STATED TASK: Reproduce the data below verbatim, starting at the line that contains "The width and height of the screenshot is (1456, 819)." and ending after the line that contains "coord(1296,74)". Include both of those lines.

# MATERIAL SUPPLIED start

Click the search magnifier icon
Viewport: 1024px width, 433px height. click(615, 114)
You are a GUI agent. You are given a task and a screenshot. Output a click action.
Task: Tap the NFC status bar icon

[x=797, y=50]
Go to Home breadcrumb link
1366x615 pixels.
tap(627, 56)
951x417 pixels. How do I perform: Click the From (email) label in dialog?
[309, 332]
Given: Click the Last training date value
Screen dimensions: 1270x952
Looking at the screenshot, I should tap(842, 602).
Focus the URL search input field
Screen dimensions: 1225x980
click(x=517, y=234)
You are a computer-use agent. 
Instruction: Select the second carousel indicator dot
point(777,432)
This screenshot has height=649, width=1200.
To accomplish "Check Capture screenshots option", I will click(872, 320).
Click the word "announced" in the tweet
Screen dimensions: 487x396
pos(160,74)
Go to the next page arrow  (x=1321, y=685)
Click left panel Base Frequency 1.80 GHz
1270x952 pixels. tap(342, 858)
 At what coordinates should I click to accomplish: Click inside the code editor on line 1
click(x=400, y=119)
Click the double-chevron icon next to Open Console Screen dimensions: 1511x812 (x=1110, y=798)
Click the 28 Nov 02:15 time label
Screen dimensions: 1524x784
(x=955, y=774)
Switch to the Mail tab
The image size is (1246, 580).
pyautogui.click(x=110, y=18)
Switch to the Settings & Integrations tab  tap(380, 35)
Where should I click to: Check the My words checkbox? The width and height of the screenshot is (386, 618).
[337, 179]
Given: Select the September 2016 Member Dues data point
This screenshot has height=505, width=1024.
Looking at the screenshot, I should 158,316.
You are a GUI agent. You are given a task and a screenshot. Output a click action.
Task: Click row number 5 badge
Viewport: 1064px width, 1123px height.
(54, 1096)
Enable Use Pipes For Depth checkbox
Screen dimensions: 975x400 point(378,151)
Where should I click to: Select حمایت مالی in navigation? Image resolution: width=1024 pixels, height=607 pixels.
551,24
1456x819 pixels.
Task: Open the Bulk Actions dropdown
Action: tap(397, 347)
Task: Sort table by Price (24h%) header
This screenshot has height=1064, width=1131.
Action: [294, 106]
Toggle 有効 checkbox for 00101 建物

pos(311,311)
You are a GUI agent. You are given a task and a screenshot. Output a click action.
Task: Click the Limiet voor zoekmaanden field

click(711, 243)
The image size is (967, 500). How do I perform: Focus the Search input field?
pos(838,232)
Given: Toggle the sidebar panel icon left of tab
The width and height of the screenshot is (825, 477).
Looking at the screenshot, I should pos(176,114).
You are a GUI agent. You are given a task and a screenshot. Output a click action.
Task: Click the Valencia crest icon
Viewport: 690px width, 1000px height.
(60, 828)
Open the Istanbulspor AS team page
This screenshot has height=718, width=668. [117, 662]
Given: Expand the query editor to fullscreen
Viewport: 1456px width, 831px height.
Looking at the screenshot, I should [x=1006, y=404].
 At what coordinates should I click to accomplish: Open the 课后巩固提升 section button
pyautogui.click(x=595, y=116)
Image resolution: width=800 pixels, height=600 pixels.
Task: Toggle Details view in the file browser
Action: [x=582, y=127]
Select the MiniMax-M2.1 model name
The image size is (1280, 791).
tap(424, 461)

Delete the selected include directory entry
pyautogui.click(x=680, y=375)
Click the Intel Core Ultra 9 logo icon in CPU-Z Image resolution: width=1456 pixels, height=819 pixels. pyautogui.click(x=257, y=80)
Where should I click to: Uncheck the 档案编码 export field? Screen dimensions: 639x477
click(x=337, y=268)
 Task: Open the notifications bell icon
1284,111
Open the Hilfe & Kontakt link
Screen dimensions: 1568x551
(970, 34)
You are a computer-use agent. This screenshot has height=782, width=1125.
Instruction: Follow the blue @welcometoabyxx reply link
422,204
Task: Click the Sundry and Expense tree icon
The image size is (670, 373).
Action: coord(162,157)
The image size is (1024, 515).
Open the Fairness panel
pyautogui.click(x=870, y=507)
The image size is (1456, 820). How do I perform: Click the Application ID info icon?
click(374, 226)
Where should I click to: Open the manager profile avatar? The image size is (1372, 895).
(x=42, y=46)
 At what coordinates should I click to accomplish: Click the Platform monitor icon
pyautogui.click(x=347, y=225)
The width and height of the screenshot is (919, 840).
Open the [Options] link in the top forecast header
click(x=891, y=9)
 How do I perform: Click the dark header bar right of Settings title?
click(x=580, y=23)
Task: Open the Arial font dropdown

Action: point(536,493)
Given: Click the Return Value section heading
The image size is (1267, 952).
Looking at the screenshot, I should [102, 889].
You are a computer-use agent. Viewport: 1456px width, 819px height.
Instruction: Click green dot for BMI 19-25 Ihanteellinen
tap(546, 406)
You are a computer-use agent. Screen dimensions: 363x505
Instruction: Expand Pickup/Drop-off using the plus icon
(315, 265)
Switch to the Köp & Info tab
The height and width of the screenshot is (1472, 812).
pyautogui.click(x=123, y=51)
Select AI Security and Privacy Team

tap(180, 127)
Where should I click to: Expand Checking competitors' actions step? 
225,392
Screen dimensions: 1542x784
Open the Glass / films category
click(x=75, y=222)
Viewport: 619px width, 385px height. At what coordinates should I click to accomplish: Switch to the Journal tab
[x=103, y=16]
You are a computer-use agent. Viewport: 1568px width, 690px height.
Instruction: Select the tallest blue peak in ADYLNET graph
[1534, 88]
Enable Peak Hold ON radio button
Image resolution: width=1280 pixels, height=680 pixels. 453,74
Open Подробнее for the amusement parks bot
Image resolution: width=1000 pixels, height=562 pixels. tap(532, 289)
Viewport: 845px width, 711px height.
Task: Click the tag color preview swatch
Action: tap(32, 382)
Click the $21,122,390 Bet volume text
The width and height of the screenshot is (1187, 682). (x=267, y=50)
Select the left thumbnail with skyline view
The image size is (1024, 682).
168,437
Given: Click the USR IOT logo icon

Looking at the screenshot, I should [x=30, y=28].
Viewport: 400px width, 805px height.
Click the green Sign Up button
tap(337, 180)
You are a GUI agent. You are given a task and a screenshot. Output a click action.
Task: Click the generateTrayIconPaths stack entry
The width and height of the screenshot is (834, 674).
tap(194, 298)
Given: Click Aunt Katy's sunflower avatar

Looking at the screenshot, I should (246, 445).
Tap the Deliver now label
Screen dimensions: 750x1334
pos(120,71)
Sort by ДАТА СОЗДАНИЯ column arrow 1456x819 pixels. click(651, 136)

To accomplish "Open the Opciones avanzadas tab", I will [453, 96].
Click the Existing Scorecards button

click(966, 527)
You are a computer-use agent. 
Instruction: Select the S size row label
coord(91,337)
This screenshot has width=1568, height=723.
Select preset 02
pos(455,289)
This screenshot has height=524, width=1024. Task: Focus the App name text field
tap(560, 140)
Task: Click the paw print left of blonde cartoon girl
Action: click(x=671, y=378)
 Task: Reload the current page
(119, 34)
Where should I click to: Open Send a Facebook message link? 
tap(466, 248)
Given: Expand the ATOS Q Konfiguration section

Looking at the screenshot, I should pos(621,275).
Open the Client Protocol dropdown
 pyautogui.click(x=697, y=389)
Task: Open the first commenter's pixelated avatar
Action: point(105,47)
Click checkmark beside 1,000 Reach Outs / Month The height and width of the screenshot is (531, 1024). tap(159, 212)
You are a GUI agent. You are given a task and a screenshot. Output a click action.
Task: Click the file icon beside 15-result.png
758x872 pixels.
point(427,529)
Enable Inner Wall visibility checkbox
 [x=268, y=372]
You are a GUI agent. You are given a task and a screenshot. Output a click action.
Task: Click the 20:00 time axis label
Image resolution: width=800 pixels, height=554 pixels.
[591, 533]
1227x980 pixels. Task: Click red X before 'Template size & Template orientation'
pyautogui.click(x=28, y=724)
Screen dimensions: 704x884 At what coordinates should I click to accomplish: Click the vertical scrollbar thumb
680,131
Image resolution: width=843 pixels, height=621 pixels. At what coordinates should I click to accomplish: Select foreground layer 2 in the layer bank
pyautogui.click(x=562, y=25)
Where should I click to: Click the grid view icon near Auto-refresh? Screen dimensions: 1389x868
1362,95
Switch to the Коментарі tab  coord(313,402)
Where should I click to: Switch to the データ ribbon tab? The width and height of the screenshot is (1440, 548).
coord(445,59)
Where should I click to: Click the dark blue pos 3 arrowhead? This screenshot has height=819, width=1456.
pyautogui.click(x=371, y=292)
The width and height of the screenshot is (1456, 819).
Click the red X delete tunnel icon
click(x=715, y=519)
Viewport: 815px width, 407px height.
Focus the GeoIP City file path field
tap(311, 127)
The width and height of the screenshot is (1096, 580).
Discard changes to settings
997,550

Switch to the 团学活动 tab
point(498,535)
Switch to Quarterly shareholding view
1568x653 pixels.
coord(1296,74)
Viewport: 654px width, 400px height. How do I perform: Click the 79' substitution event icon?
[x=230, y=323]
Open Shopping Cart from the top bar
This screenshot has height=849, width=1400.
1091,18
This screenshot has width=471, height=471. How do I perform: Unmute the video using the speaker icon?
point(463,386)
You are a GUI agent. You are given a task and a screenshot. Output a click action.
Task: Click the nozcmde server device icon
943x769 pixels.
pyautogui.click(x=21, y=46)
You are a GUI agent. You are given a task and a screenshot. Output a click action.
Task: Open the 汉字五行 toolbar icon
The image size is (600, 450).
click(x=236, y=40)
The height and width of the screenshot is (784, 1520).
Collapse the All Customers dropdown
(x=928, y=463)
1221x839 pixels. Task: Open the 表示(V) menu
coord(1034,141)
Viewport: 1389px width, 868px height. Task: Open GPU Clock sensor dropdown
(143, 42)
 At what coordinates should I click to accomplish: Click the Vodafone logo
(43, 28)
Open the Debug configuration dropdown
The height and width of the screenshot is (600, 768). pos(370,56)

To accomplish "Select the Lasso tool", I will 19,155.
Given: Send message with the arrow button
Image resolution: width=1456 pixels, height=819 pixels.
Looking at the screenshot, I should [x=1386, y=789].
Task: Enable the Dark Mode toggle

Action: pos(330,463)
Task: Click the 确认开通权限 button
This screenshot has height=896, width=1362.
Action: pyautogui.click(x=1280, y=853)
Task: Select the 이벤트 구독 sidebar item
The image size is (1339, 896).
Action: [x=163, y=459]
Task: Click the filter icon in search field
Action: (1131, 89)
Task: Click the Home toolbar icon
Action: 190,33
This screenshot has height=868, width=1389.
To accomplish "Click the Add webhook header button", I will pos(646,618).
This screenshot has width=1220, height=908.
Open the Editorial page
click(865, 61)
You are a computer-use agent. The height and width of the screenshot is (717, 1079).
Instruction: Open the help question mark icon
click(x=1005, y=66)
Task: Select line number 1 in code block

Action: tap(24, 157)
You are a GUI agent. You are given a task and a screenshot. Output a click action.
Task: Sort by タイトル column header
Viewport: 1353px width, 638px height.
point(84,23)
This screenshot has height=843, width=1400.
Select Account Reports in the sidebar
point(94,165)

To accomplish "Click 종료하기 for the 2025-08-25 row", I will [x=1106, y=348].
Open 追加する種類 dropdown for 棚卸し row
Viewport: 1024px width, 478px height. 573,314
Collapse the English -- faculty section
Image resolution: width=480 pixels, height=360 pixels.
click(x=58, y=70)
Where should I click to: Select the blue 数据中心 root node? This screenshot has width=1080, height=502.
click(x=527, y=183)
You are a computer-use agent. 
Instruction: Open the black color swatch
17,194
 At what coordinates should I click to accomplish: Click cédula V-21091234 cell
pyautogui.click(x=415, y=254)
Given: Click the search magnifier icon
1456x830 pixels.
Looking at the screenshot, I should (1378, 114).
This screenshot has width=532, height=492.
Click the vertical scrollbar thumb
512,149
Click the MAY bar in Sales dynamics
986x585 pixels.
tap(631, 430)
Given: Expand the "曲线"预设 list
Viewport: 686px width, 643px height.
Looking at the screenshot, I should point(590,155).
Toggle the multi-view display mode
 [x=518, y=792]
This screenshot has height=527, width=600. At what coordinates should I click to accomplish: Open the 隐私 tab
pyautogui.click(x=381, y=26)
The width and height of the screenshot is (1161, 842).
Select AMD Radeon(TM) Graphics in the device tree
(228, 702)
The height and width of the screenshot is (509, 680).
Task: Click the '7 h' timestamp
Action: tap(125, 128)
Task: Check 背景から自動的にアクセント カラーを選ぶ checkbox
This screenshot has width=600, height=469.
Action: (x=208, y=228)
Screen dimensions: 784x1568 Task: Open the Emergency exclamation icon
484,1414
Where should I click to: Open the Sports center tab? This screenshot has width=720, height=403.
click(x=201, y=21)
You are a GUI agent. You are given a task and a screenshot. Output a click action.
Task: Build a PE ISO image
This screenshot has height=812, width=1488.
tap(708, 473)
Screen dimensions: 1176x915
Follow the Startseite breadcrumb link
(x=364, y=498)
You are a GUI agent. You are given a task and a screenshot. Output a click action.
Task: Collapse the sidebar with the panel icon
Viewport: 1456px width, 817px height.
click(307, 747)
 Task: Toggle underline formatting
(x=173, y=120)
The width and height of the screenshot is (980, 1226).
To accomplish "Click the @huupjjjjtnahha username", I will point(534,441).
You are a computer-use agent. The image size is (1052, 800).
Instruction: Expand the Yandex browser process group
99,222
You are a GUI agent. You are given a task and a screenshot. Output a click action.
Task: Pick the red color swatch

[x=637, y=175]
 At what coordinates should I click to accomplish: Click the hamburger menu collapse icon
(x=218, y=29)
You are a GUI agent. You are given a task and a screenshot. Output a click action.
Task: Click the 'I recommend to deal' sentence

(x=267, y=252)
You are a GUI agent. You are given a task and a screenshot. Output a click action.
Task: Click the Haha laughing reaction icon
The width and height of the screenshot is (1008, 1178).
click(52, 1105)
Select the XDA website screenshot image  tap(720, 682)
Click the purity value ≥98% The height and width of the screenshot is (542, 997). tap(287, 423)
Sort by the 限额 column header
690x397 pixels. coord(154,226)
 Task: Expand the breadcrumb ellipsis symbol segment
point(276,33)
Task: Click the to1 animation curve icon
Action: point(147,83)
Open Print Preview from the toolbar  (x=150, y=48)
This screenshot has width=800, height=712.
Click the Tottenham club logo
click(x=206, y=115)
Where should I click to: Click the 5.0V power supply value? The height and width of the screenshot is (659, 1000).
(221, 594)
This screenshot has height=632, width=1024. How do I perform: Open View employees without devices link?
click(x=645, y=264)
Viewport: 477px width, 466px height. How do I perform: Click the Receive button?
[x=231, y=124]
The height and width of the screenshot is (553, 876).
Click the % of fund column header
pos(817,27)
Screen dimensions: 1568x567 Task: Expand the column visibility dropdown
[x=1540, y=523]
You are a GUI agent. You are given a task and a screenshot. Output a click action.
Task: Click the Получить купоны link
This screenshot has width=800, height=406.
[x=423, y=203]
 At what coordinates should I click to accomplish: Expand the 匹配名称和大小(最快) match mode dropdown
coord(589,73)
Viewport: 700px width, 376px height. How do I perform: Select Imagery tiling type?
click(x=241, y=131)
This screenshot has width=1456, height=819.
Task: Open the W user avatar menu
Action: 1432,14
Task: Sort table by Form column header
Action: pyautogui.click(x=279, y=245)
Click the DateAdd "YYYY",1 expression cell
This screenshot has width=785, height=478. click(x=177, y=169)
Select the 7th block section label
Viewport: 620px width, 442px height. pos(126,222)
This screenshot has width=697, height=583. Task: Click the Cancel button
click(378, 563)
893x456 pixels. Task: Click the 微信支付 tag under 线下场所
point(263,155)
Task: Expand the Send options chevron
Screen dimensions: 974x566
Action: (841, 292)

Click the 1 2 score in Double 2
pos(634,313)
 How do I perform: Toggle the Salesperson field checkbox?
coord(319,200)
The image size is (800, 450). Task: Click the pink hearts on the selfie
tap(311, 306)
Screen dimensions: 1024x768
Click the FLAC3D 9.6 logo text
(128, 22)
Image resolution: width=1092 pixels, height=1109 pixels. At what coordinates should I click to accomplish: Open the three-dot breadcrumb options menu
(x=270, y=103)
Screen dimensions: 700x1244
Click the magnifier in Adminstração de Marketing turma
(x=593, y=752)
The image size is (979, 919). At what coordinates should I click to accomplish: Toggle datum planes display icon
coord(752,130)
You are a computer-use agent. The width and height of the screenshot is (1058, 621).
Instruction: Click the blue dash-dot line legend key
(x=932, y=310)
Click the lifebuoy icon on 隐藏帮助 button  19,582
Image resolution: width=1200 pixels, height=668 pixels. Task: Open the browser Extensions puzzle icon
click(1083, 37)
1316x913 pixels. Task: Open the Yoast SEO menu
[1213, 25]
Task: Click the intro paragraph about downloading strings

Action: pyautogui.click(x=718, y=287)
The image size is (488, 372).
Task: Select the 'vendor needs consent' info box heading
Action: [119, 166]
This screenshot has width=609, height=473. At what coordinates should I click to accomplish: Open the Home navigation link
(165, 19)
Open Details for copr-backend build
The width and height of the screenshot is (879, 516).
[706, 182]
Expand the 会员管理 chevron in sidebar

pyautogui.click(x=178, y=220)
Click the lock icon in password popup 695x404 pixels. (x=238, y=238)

# MATERIAL SUPPLIED end

FULL OUTPUT:
The width and height of the screenshot is (1456, 819).
Click the red X delete tunnel icon
click(x=715, y=519)
Viewport: 815px width, 407px height.
Focus the GeoIP City file path field
tap(311, 127)
The width and height of the screenshot is (1096, 580).
Discard changes to settings
997,550

Switch to the 团学活动 tab
point(498,535)
Switch to Quarterly shareholding view
1568x653 pixels.
coord(1296,74)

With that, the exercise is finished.